**Instructions to follow:**
Answer these questions using the article on the bald eagle release:
1. How much did the released male eaglet weigh?
2. What infection was the young eagle suffering from when it reached the Center?
3. How long did Doris Mager stay in the inactive Bald Eagle nest in 1979?

**Selected extract:**
=== Section Start ===

Audubon releases young bald eagle back to the wild

Lynda White, Audubon Center for Birds of Prey Eaglewatch Coordinator retired recently after 14 years of dedication to educate, protect and care for wildlife. As her final act she was honored to release the 450th rehabilitated Bald Eagle back into the Florida skies at Lakeland.

With tears in her eyes, after tossing the seven-pound male eaglet into the air, White said, "Theres nothing like it, it's the best feeling in the world. I think by being able to have been given a chance to do a live eagle webcam project as a partnership with Audubon Center for Birds of Prey and in 1999, back then it was cutting edge. To bring live streaming video of Bald Eagles raising their young into homes gave people the opportunity to learn about and understand why they are so special."

The fledgling Bald Eagle was rescued on April 3 of this year near it's nest on a golf course. It was transported to Audubon Center for Birds of Prey in Maitland. The young eagle was suffering from Avian Pox, a viral infection spread by mosquitoes but has since recovered from the infection and has perfected its flying skills. Now he will be spreading his wings in freedom as he soars back into the wild.

Audubon Center for Birds of Prey CBOP Founding ~

Founded in 1979 in Maitland, FL, the Audubon Center for Birds of Prey has treated over 12,000 injured or orphaned birds of prey (raptors), releasing more than 40% of these former patients back into the wild. The Center handles the largest volume of eagles, owls, falcons, hawks, and kites east of the Mississippi River--averaging more than 650 admissions, or injured or orphaned birds of prey, each year—and is a leader among all North American rehabilitation centers for specialized eagle care.

The Center also provides environmental education programming to over 20,000 local students, teachers, and visitors annually, while promoting a culture of conservation towards birds of prey and their habitats. A nationally renowned research institute, the Center is an influential voice in the ongoing fight to save endangered and threatened birds of prey.

Audubon Center for Birds of Prey History ~

On June 14, 1979, Audubon staff member Doris Mager climbed into an inactive Bald Eagle nest in Central Florida. She stayed there for six days and five nights, to raise awareness of the plight of the Bald Eagle and to raise funds to build the Audubon Center for Birds of Prey. The Center opened on October 19, 1979 in Maitland, thanks to a generous donation from the Baldwin Family in loving memory of Madalyn Baldwin. Sixty-six sick, injured and baby raptors were admitted for care in 1979. Today, the Audubon Center for Birds of Prey treats nearly 700 raptors of 21 species annually.

=== Section End ===

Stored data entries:
=== Section Start ===

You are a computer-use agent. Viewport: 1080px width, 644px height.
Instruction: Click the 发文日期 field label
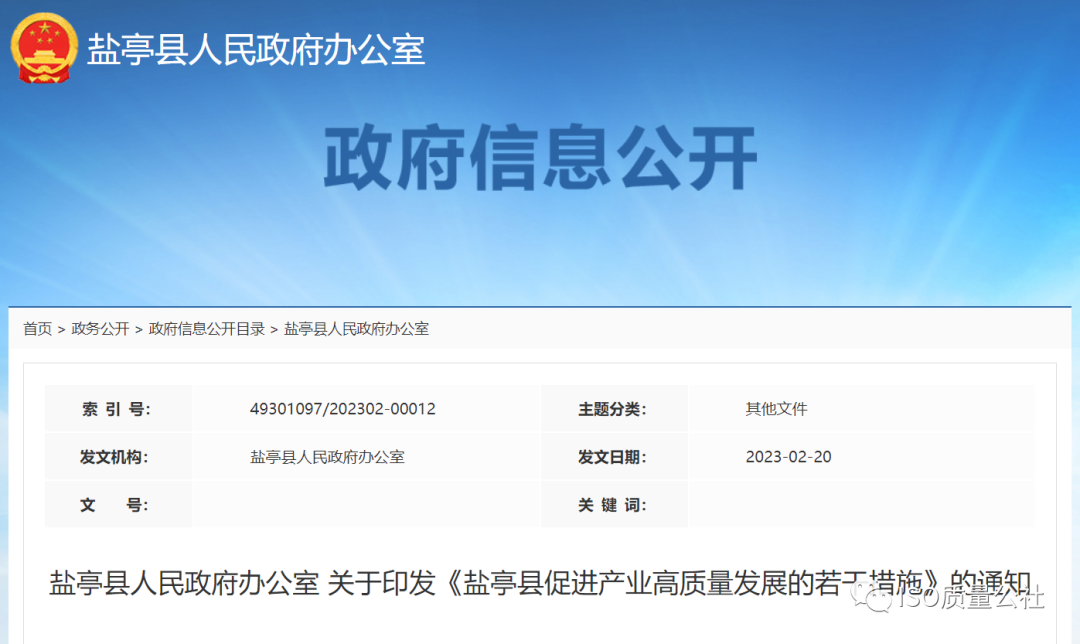pyautogui.click(x=614, y=456)
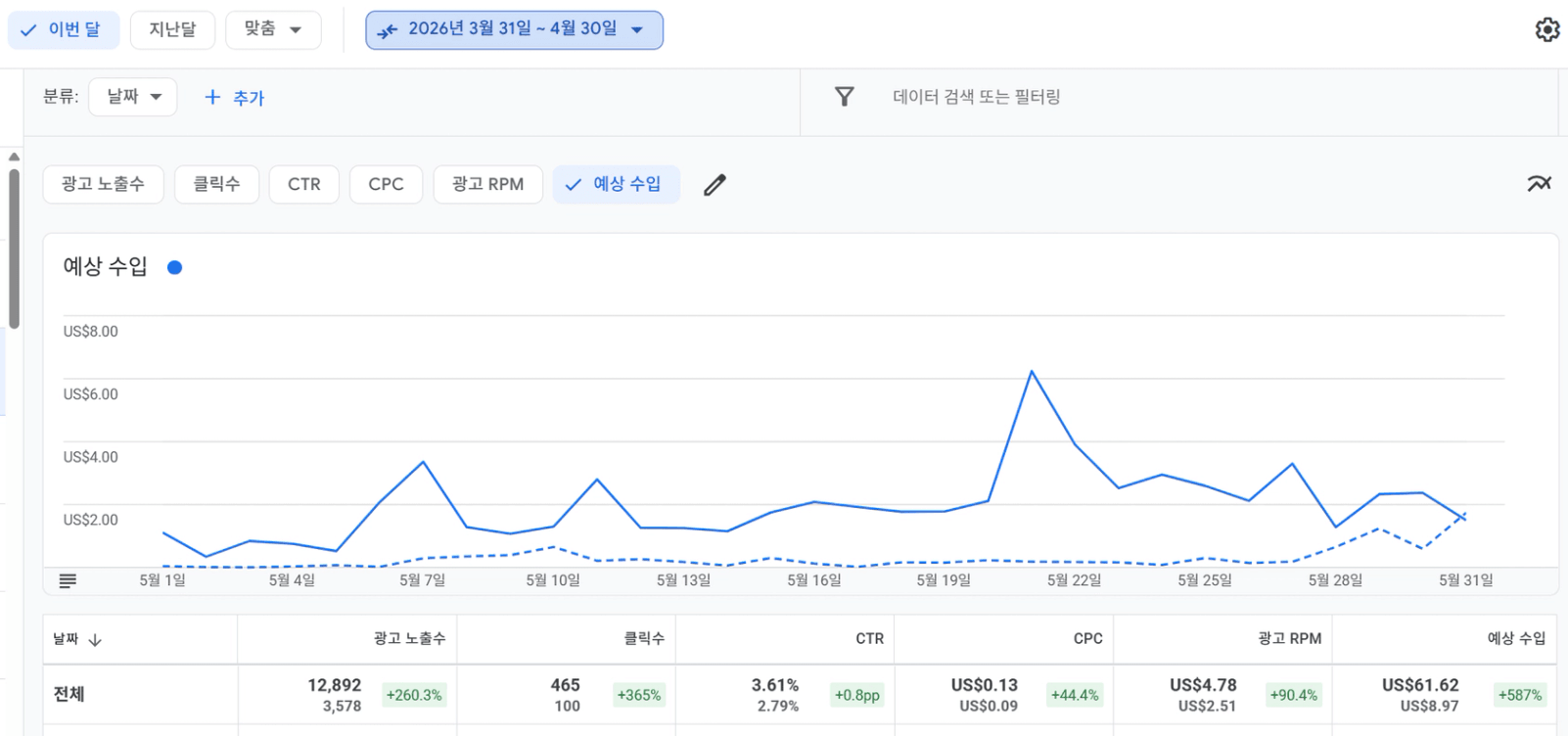Open the 날짜 breakdown dropdown
The image size is (1568, 736).
(133, 97)
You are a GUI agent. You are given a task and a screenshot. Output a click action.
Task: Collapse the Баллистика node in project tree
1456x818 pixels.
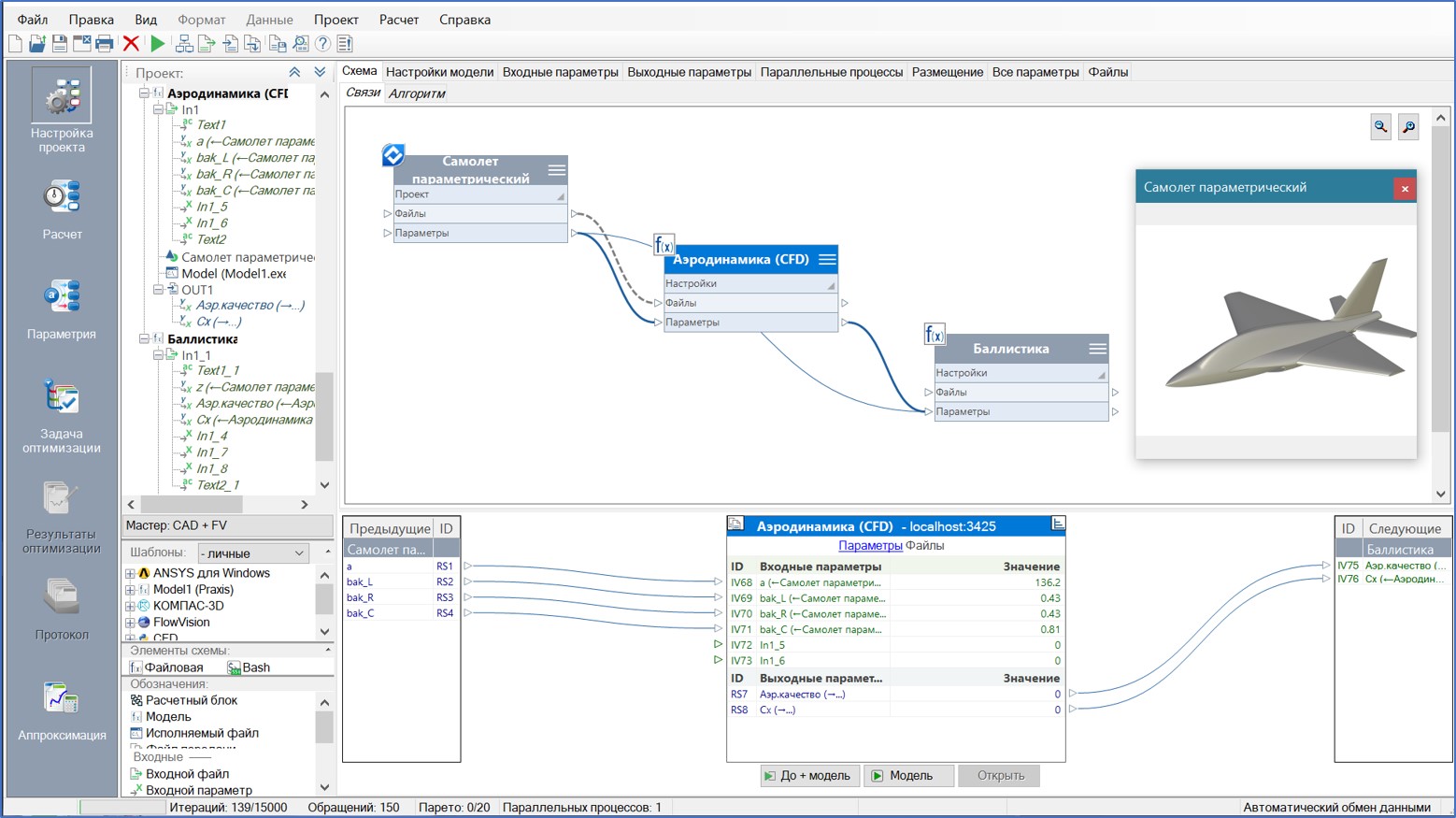tap(145, 339)
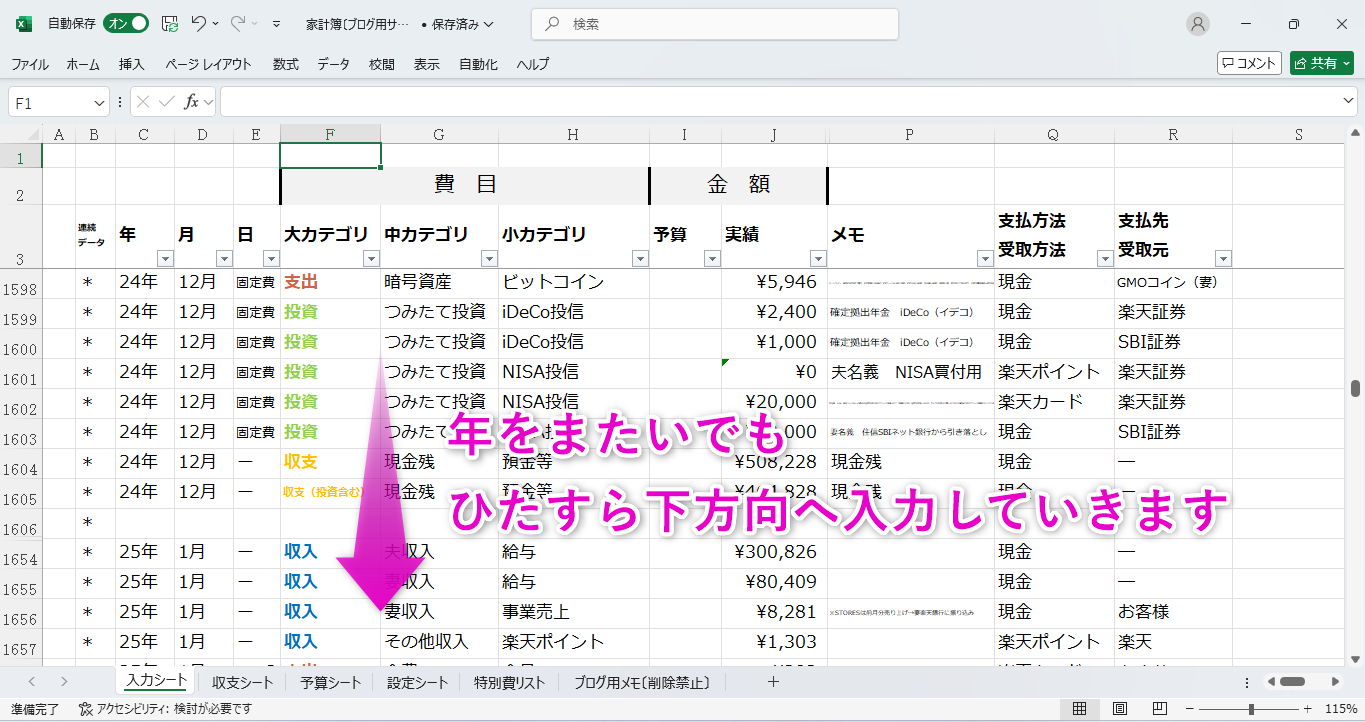This screenshot has width=1365, height=722.
Task: Expand the formula bar chevron
Action: click(x=1348, y=101)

=== Section End ===

**Problem solution:**
1. Seven pounds.
2. Avian Pox, a viral infection spread by mosquitoes.
3. Six days and five nights.